*** Provided text

In jail, Andrea said she had considered killing the children for 2 years. She had not been a good mother to them, she said; they were not developing correctly. She claimed to have been marked by Satan, and that the only way to save her children from hell was to kill them. Then, when the state punished her for their deaths, Satan himself would be destroyed. Television cartoon characters told her she was a bad mother. She heard a human voice that told her to get a knife. On the walls of the jail, she saw satanic teddy bears and ducks. She said she was not mentally ill and had never been depressed because she had never cried.

Yates was arrested and charged with capital murder. She pleaded not guilty by reason of insanity. After a jury trial in 2001, she was found guilty and sentenced, not to the death penalty, which prosecutors had sought, but to life in prison. Under Texas law, a life sentence meant she would have to serve a minimum of 40 years before being considered eligible for parole. Her conviction was later overturned on the basis of false testimony given by a witness for the prosecution, and she was granted a new trial. On July 26, 2006, she was acquitted by reason of insanity and committed to a state mental hospital.

Although Yates readily confessed to what she had done, and the crimes were committed in less than an hour, what led up to her killing her children had been building for years. Her story was complex and multifaceted. Odd family dynamics, fundamentalist religious beliefs, clinical care that was fragmented at best, and the quirks and inadequacies of the American medical-insurance system all had some role in the Yates’ family tragedy. The case also highlighted the lack of recognition of the potentially deadly consequences of postnatal disorders, and the limitations of the justice system in dealing with individuals who are mentally ill.

There is little in Andrea’s background to suggest that she would become, by her own description, “the most hated woman in the world”. Her upbringing, like her husband’s, was unremarkable. She was raised as a Roman Catholic; her husband as a Methodist. Both earned college degrees. Andrea worked as a nurse at Houston’s M D Anderson Cancer Center for 8 years, and Rusty was employed by NASA’s space-shuttle programme.

******
*** Data to examine

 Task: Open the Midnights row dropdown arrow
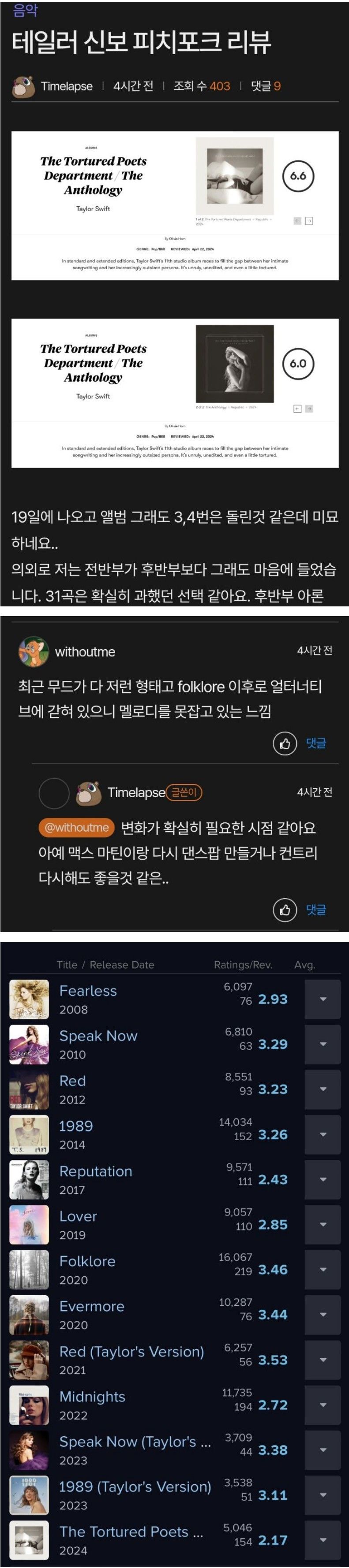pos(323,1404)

******
*** Data to examine

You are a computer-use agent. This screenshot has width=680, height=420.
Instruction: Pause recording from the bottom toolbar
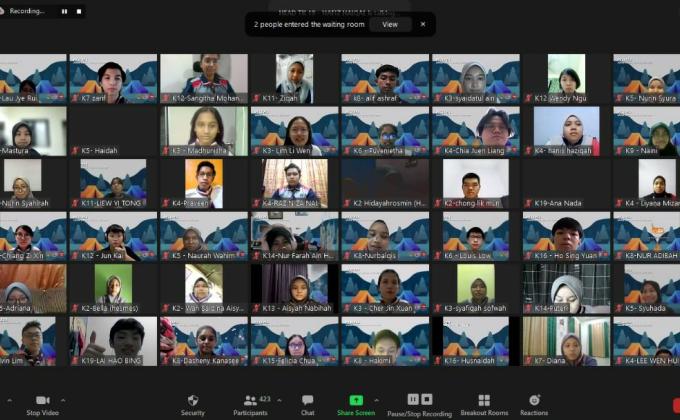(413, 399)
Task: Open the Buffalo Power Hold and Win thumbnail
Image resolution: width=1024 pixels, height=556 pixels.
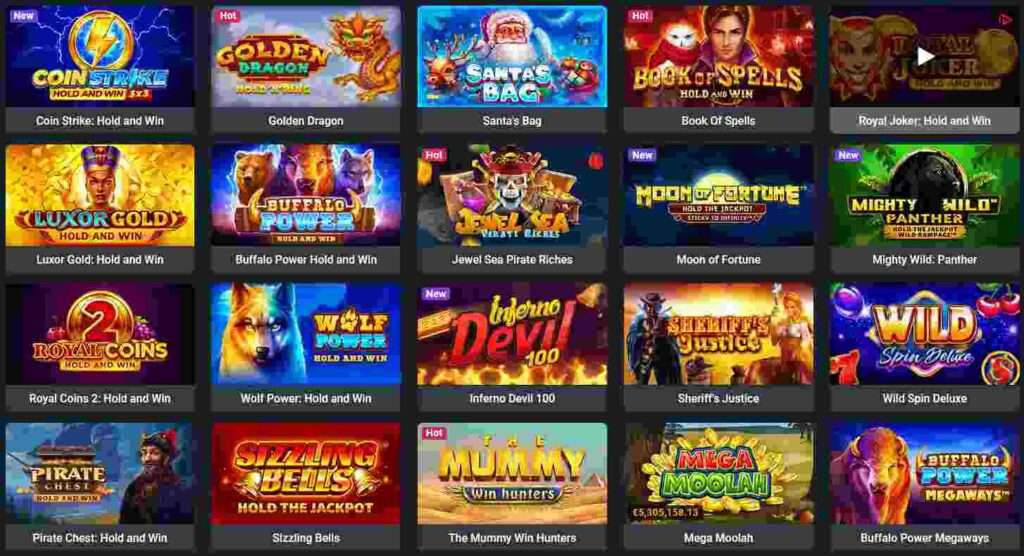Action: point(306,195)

******
*** Data to examine

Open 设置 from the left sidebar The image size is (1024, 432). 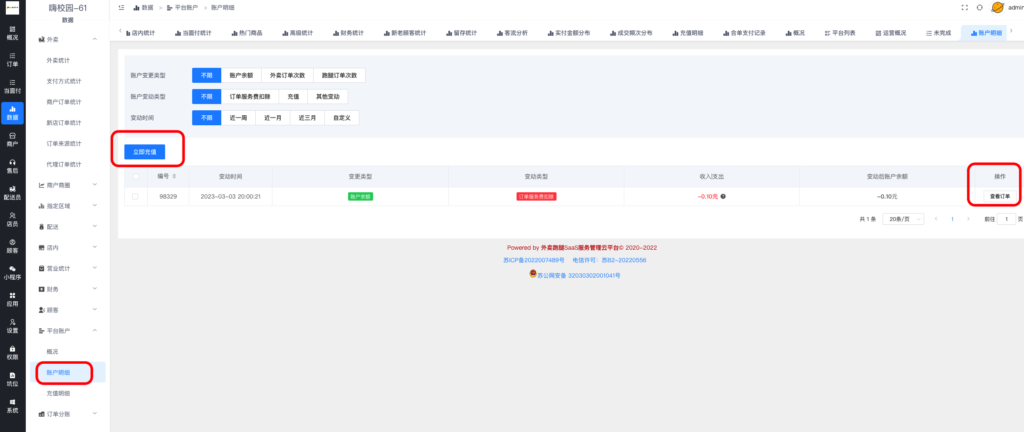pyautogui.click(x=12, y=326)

******

## [Activities]
**1.** From the text about the Andrea Yates case, list each factor it says had some role in the Yates family tragedy.
**2.** Extend the text about the Andrea Yates case, picking up right after its last sentence.

## [Task answers]
**1.**
- Odd family dynamics
- Fundamentalist religious beliefs
- Clinical care that was fragmented at best
- The quirks and inadequacies of the American medical-insurance system

**2.**
After the couple’s marriage in 1993, Andrea gave up her job and soon became pregnant. Over the next 7 years, she gave birth to five children and miscarried once. Their family life became increasingly unconventional and chaotic. At one point, they moved out of their house and into a camping trailer. For a while, they lived in a converted bus. Andrea taught all of the children at home; ran the household without any outside help; and also helped take care of her father, who had Alzheimer’s disease.

The Yates’ religious beliefs were also less than conventional. They were not members of any local church, but instead hosted a Bible study group in their home 3 nights a week. They had become attached, based on an encounter Rusty Yates had had in college, to an itinerant fundamentalist preacher, Michael Woroniecki. Woroniecki’s rhetoric was of a fire-and-brimstone type. His proclamations include the following: “Hell is right on the doorstep, waiting to bring you in.” Parents were especially responsible for ensuring the salvation of their children, he said, lest they “perish in hellfire”. He also said that parents ought to commit suicide rather than cause their children “to stumble” and go to hell.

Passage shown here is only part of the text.